Лемиш и Уляна сразу же освободили себя от ремней с пистолетами и сумками и, не снимая сапог, повалились навзничь, мгновенно уснув. Чумак какое-то время внимательно смотрел на лежавших перед ним мужчину и женщину. Увеличил огонь в лампе. Встал и зажег свечу, укрепив ее на противоположной от спящих стороне. «Пусть светлее будет, а вдруг схватка, их все-таки двое, собьют лампу, свеча останется, в темноте мне будет труднее», – думал Чумак. Движения его рук были несколько суетливее, чем обычно. Он волновался, такое с ним случилось, наверное, впервые в жизни. Он никогда не испытывал ни паники, ни страха. И вдруг здесь, в бункере, когда все выстраданное им в прошлом осталось позади, нервы его сдали. Ему стало страшно. И не от того, что эти люди могут сейчас проснуться, прочитать его мысли в голове. Убить его из еще имеющегося у них оружия – вот оно, рядом с ними на снятых с пояса ремнях, в кобурах. Два безотказных «Вальтера». В голове мелькнуло: «Разбудить их?

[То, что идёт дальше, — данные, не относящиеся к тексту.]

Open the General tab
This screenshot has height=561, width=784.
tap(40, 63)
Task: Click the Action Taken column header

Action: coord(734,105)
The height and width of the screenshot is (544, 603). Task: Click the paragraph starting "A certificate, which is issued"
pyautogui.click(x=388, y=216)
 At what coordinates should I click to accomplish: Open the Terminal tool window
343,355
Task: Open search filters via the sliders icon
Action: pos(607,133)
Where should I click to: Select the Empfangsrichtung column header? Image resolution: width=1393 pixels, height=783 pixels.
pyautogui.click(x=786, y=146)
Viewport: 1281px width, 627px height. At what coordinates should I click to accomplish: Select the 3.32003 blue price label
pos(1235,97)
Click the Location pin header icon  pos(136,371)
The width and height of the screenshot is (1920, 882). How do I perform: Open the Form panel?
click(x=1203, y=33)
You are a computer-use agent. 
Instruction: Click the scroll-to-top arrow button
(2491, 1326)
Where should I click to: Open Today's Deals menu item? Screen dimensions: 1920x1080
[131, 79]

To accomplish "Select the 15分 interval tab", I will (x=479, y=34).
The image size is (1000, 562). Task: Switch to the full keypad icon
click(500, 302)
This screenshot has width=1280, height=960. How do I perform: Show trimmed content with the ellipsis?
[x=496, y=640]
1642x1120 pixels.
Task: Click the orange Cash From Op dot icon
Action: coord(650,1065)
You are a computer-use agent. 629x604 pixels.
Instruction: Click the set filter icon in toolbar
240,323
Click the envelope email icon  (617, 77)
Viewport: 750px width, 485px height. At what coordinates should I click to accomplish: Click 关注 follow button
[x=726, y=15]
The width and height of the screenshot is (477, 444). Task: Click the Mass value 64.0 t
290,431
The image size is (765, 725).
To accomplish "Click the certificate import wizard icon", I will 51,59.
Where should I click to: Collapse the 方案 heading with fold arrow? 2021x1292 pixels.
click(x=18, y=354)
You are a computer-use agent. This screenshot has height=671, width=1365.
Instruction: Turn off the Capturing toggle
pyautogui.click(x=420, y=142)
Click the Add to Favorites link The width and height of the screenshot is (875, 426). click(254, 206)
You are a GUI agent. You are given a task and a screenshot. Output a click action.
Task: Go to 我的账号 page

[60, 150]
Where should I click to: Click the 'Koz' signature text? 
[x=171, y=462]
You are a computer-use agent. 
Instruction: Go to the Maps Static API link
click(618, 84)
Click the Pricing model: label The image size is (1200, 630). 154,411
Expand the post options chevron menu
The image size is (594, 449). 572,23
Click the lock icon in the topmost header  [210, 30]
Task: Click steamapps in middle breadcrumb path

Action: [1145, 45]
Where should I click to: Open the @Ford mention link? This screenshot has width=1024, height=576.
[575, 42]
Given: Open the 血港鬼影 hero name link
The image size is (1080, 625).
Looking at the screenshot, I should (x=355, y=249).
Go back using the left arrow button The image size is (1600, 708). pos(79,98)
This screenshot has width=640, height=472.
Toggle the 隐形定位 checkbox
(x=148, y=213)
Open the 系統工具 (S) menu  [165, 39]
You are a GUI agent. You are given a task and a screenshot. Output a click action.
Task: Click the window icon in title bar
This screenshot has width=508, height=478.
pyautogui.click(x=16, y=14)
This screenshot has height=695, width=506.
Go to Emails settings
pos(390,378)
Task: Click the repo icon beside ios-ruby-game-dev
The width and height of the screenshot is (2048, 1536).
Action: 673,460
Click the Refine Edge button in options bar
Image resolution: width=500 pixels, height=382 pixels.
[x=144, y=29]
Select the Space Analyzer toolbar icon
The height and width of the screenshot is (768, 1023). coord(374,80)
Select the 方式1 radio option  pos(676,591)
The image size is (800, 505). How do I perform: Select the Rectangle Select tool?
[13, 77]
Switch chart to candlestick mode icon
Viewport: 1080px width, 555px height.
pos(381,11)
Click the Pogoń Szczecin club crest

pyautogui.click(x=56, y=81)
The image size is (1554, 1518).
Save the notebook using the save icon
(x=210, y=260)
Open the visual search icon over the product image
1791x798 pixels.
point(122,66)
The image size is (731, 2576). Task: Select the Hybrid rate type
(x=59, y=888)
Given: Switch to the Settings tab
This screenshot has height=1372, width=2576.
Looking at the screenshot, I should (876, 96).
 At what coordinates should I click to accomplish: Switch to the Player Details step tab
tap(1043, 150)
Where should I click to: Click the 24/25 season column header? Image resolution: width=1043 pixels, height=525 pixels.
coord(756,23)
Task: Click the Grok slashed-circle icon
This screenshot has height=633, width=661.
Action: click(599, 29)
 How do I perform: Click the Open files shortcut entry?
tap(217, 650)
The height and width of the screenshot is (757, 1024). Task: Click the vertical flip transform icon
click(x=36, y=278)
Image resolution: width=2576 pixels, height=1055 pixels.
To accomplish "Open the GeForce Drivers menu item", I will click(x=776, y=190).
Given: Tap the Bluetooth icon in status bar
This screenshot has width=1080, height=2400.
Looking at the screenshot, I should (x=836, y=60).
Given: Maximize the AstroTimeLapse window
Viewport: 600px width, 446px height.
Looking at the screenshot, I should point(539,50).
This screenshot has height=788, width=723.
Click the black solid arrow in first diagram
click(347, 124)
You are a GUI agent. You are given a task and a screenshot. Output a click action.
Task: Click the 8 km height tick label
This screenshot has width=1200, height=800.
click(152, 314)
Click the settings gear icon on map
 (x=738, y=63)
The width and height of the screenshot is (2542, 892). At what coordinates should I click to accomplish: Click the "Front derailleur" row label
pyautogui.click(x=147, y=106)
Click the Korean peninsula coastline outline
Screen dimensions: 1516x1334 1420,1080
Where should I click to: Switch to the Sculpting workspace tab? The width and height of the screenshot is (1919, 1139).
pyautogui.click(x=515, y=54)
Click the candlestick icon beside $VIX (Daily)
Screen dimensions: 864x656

Рассказать, что был захвачен советской «безпекой», что не сумел подорваться вместе с врагами, что стоял до конца. Провиднык поверит и не накажет его. В подполье было твердое правило – сам рассказал, без принуждения, никто тебя пальцем не тронет, тебе все простят и даже подозревать не будут. Но почему ты тогда не сказал о своем предательстве там, в поле, у ракитного куста? Тогда это было бы логично и оправданно». Он почему-то вспомнил слова своего нового начальника Николая Ивановича: «Ты не изменяешь присяге УПА, Мыкола. Ты даешь новую присягу, новой твоей службе и работе. Ты будешь помогать украинскому народу избавиться от крови и боли. Захватить живым их руководителя, чтобы с его помощью вывести из подполья остатки тех, которые все равно рано или поздно будут нами уничтожены. Ты окажешь величайшую услугу и помощь прежде всего многострадальной Украине, ее народу. Ты становишься бойцом за новую Украину, за ее счастье».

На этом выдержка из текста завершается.